Şimdi filmin kadrosuna bir göz atıp değerlendirmek lazım. Bazı kişi ve kesimlerin pornocunun filmi izlenir mi gibi eleştirilerde bulunduğunu/bulunacağını biliyorum ancak film oldukça izlenilebilir kapasitede. Filmin hikayesini başarılı bulduğumu söylemeliyim. Anlatılmak istenen güzel bir şey. Ancak anlatmak konusunda biraz başarısız. Bu başarısızlığa en büyük etken oyuncuların performansı.
Film eleştirel olarak çok iyi yerlere değinmiş. Konu porno filmler olunca, kasın bedeninden çok erkek bedeninin de nasıl sömürüldüğü, çocuk pornosuna karşıtlık filmde gördüğümüz genel başlıklar. Tabi burada konu biraz daha kişiselleştiriliyor ve ülkeselleştiriliyor. Dünyada bıraktığınız imaj sizin yakanızı bırakmıyor. Her ne kadar siz içinde bulunduğunuz formattan kendinizi soyutlamak istesenizde toplumun buna müsade etmediğini görüyoruz. Buna Nuri Alço ve Coşkun Göğen’in filmdeki kısa varlıklarındaki eleştirilerinde de görüyoruz.
Film bunun yanı sıra Türk erkeğinin kadınlara bakış açısını güzelce ortaya koyuyor. Baskıcı zihniyet karşısında erkeğin davranışlarının çığırından çıkması güzel anlatılmış. Filmde toplum içerisindeki iki yüzlülüklere de şahit oluyoruz. Kasaba halkı Şahin K. filmlerini ortak bir şekilde izlerken yapılan şey günah ve kötü oluyor ama olay kişisel cereyan ederken herkes için bir zevk öğesine dönüşüyor.

Alıştırma görevi: Film incelemesinde "Film eleştirel olarak" ile "eleştirilerinde de görüyoruz." arasındaki kısmı, ikisi de dahil olmak üzere yeniden yazın ve "imaj" yerine "görüntü" koyun.

Ham veri:
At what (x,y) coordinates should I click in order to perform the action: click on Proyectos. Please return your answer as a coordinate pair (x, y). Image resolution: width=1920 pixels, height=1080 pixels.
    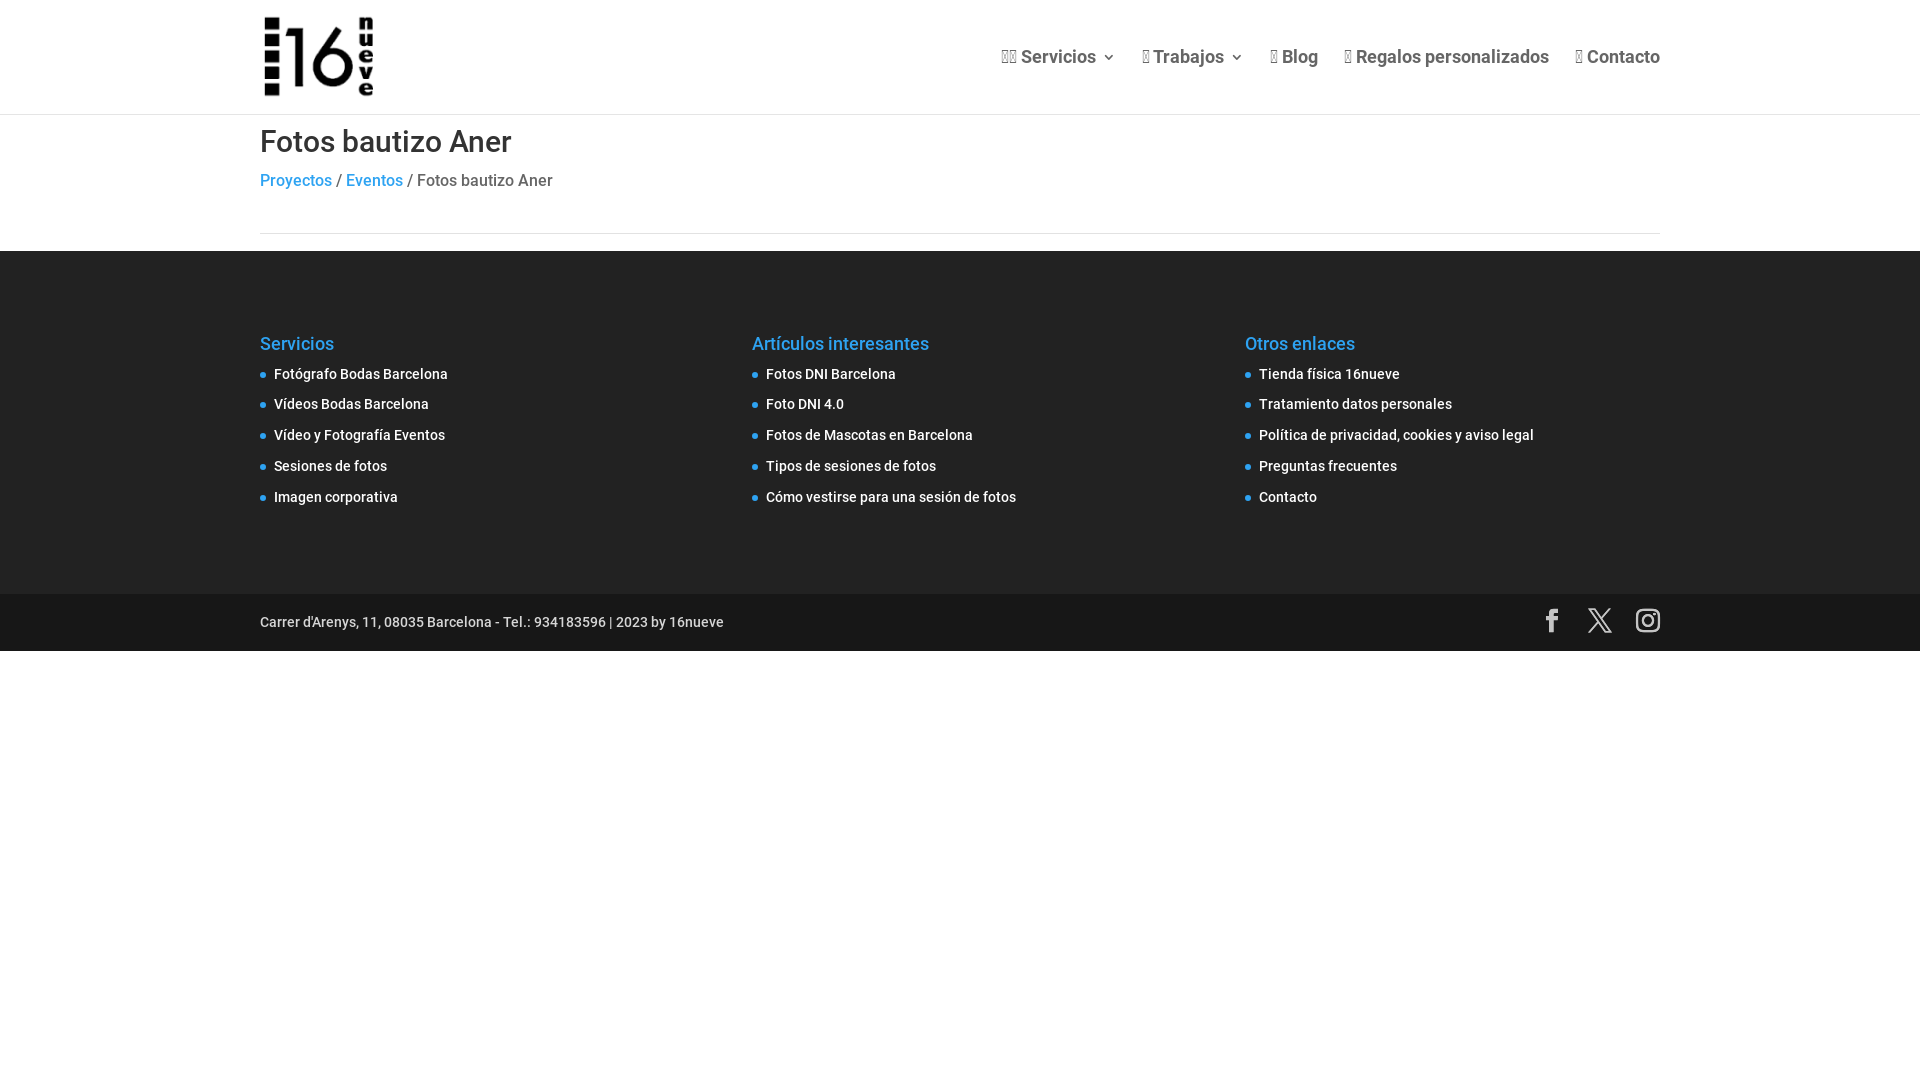
    Looking at the image, I should click on (296, 180).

Yazılı çözüm:
Film eleştirel olarak çok iyi yerlere değinmiş. Konu porno filmler olunca, kasın bedeninden çok erkek bedeninin de nasıl sömürüldüğü, çocuk pornosuna karşıtlık filmde gördüğümüz genel başlıklar. Tabi burada konu biraz daha kişiselleştiriliyor ve ülkeselleştiriliyor. Dünyada bıraktığınız görüntü sizin yakanızı bırakmıyor. Her ne kadar siz içinde bulunduğunuz formattan kendinizi soyutlamak istesenizde toplumun buna müsade etmediğini görüyoruz. Buna Nuri Alço ve Coşkun Göğen’in filmdeki kısa varlıklarındaki eleştirilerinde de görüyoruz.